# What the exercise asks:
Pull out everything from the line containing "Switch to the 10K quantity display icon" down to the final line of the data below, both ends included, and reproduce those lines verbatim.

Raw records

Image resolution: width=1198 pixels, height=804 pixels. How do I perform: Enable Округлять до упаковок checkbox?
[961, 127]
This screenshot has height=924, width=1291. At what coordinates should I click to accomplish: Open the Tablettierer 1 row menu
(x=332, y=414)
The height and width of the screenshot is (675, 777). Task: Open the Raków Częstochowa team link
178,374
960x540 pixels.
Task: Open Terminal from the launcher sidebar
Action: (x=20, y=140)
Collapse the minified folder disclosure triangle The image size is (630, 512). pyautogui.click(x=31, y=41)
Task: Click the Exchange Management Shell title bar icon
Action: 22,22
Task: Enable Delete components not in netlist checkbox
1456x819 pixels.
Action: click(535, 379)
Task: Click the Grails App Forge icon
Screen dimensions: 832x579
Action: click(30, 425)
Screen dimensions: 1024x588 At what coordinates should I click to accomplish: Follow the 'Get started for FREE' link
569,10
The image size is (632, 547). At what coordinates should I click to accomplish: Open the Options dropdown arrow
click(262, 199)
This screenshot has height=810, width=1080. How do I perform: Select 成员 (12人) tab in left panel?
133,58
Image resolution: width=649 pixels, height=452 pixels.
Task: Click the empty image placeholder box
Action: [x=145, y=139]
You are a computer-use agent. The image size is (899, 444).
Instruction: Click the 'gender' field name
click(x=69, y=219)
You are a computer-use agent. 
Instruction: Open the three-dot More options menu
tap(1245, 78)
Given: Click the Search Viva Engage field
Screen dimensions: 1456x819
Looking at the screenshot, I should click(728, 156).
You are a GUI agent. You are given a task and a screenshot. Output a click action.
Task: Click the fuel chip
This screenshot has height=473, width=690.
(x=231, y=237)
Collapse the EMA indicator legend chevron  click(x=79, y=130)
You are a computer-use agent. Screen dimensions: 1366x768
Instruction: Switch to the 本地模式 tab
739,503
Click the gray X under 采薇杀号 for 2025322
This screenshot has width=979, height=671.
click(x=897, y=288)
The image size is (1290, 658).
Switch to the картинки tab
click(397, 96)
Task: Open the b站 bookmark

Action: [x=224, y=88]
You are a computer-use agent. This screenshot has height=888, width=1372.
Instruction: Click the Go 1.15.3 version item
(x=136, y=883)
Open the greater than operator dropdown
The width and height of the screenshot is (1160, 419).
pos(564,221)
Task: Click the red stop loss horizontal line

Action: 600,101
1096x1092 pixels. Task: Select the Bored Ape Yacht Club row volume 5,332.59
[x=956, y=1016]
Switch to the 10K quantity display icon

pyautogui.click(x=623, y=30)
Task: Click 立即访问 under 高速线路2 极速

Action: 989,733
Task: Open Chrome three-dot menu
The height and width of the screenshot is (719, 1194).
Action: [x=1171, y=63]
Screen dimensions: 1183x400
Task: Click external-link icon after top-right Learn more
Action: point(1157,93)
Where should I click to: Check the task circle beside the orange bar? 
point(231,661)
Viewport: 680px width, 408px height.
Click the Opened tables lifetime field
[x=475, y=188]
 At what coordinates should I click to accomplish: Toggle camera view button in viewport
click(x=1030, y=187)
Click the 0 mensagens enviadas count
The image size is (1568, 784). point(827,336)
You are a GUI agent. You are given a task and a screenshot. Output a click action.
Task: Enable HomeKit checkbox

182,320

# Exercise solution:
Switch to the 10K quantity display icon

pyautogui.click(x=623, y=30)
Task: Click 立即访问 under 高速线路2 极速

Action: 989,733
Task: Open Chrome three-dot menu
The height and width of the screenshot is (719, 1194).
Action: [x=1171, y=63]
Screen dimensions: 1183x400
Task: Click external-link icon after top-right Learn more
Action: point(1157,93)
Where should I click to: Check the task circle beside the orange bar? 
point(231,661)
Viewport: 680px width, 408px height.
Click the Opened tables lifetime field
[x=475, y=188]
 At what coordinates should I click to accomplish: Toggle camera view button in viewport
click(x=1030, y=187)
Click the 0 mensagens enviadas count
The image size is (1568, 784). point(827,336)
You are a GUI agent. You are given a task and a screenshot. Output a click action.
Task: Enable HomeKit checkbox

182,320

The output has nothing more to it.